At the All-Star break, the Yankees have proven that a team can be competitive playing one-trick, home run-or-whiff ball because most everyone else does, except with fewer, less-ex- pensive sluggers in mostly larger parks.
At the break, the Yanks had 821 hits. But as MLB concludes its likely first-ever season with more strikeouts than hits, the Yanks had 866 strikeouts. Consider: The 1978 World Series champion Yanks finished the regular season with 100 wins and only 695 K’s.
Modern slugger/superstar Aaron Judge, in roughly two full seasons, has struck out 382 times. In 13 seasons Joe DiMaggio struck out 369 times. In 18 seasons, Yogi Berra never struck out more than 38 times.
And Bryce Harper, this season with 102 strikeouts and 70 hits — and a career disinclination to run to first base — is the new standard in must-get, mega-millions superstardom.
But we’re not going to abandon the game we love. With all the millions spent for fourth and fifth starters and .235 batters, money should not preclude the cure. Thus we propose:
MLB teams’ Directors of Bunting, Shift-Defeating and Opposite Field Hitting. That could cause a significant swing in wins over losses, no?
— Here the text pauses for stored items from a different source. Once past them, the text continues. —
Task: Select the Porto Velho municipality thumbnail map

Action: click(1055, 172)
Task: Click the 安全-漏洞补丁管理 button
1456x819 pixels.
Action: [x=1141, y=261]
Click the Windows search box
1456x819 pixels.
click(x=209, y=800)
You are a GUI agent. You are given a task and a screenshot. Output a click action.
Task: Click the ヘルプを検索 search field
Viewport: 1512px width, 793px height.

From there, who knows? Directors of Running To First Base (with video case-studies of why it’s important). Catching With Both Hands coaches. Directors of Allowing Effective Relievers to Pitch a Second Inning. Instructors of Base Runners Noting Where Outfielders Are Positioned.
At a time when games are managed to keep both sides in them, how many more games would a team win playing winning baseball? As Groucho Marx said, “Outside of the improvement no one would notice a thing.”